(Excerpt)

They fail to spark a lifelong friendship, which is no great surprise. Especially after Oliver admits that they moved to this street because they wanted to live among “real people” and Emily proclaims that soccer “rots the soul.”
The play is set in 2012 and was first staged in England pre-“Brexit” and pre-Trump. Still, the political differences between the couple are obvious. That Emily makes the monstrous decision to serve tea and salted cashews instead of booze lays the mismatch bare. When Alan brings over a couple of his canvases for Emily, a professional painter, to judge, a good time is had by none.
Then again, terrible parties and wrecked dinners and disastrous get-togethers can be the stuff of great theater. But here, despite a vein of Ayckbourn-esque melancholy and a nod toward state-of-the-nation seriousness, Mr. Betts and the director, Stephen Darcy, keep surging past naturalism toward strident farce, then stumbling into tragedy. The production always spells out what was already pretty intelligible and which recent elections have made glaringly evident.

(Information shown)
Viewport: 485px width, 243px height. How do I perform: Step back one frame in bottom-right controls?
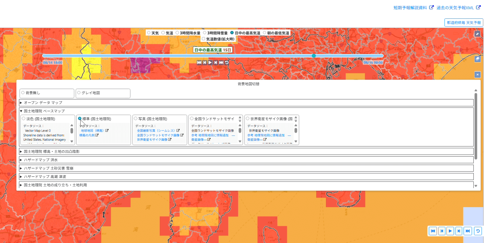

(Directive)
Reproduce the stretch of the play review from "Then again, terrible" through "made glaringly evident." word for word.

(Written solution)
Then again, terrible parties and wrecked dinners and disastrous get-togethers can be the stuff of great theater. But here, despite a vein of Ayckbourn-esque melancholy and a nod toward state-of-the-nation seriousness, Mr. Betts and the director, Stephen Darcy, keep surging past naturalism toward strident farce, then stumbling into tragedy. The production always spells out what was already pretty intelligible and which recent elections have made glaringly evident.